_Required action_
Set down nothing but the lines from the one containing "Where should I click to: Navigate" to the final line of the material, exactly as written, and drop the pictures.
○ ○ ○ ○ ○
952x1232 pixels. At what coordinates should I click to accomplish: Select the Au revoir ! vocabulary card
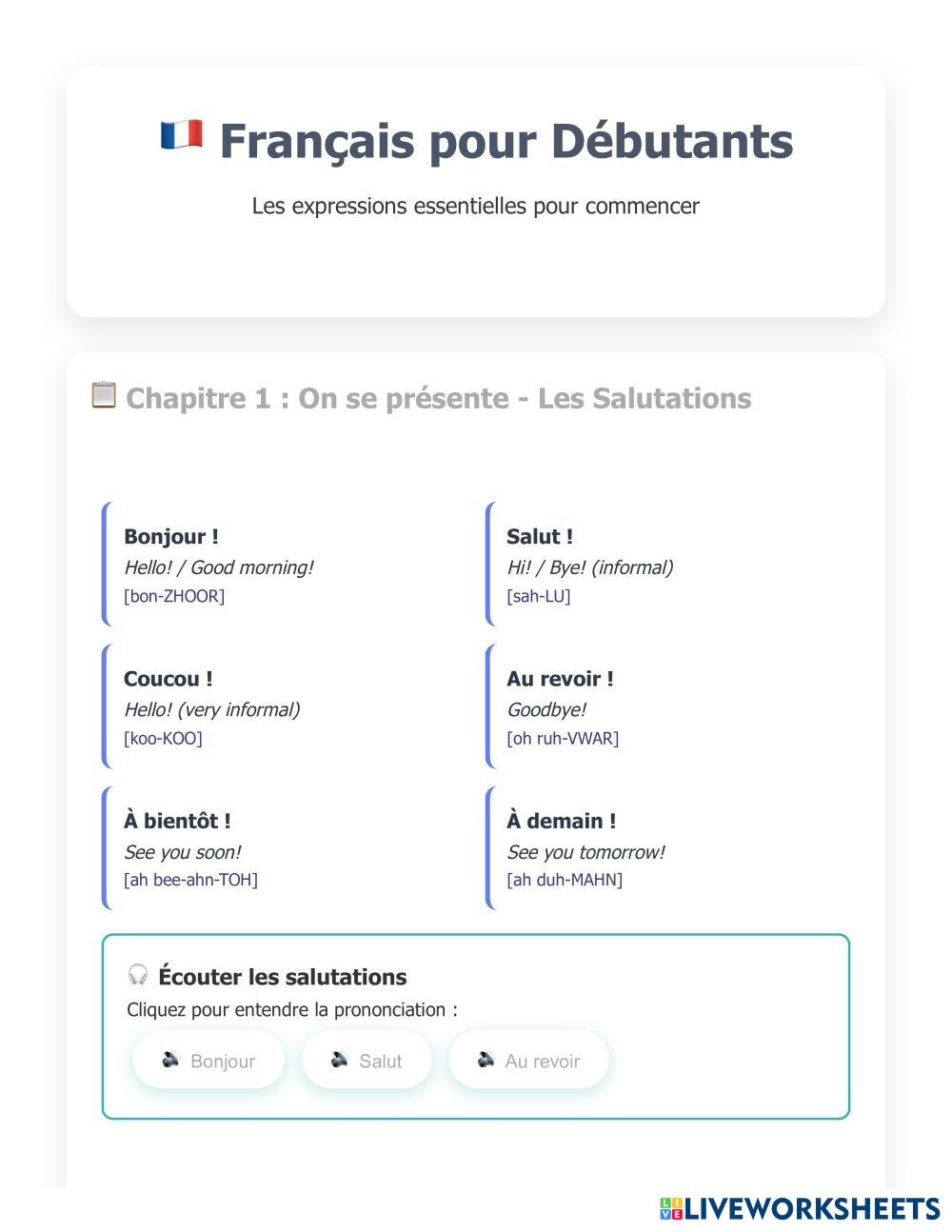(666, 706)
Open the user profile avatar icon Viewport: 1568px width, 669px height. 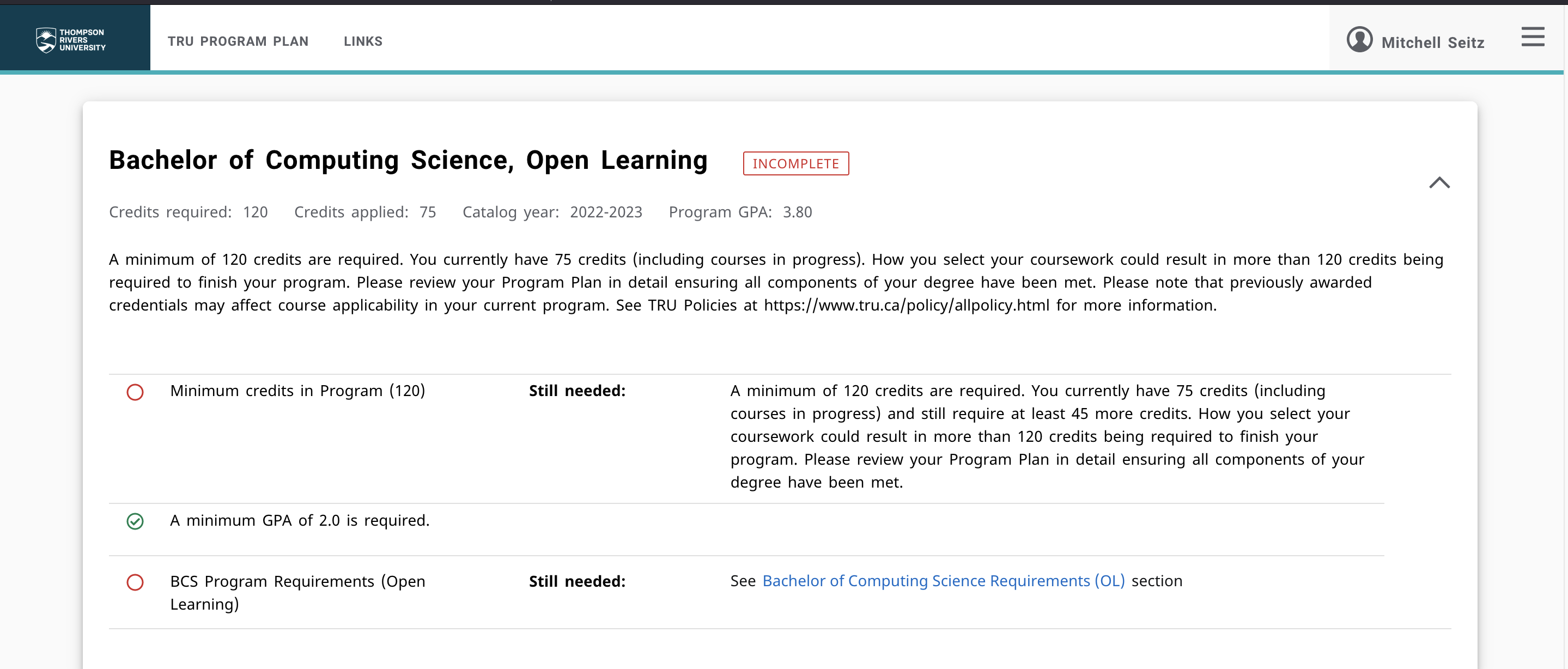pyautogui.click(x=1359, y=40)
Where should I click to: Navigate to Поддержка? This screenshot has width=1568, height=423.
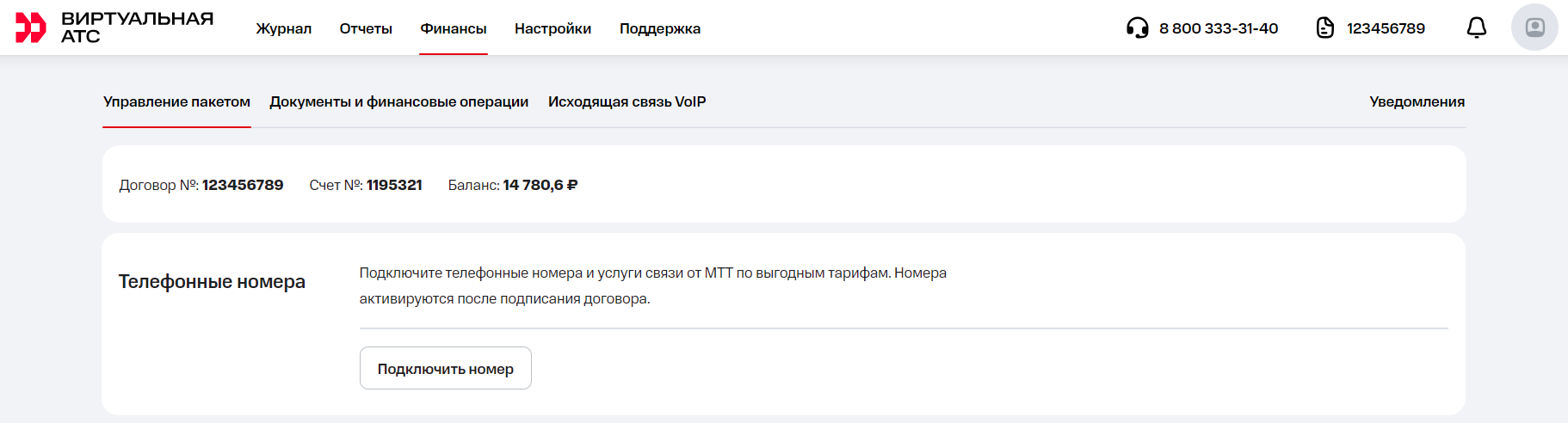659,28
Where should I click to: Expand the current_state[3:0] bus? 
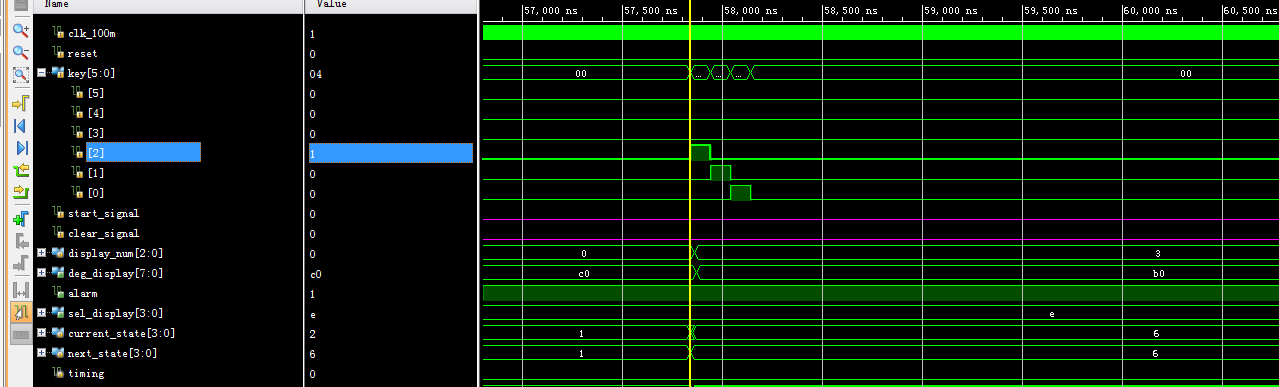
○ ○ ○ ○ ○
_Completed exercise_
Where should I click to: Navigate to Поддержка? This screenshot has width=1568, height=423.
659,28
Where should I click to: Expand the current_state[3:0] bus? 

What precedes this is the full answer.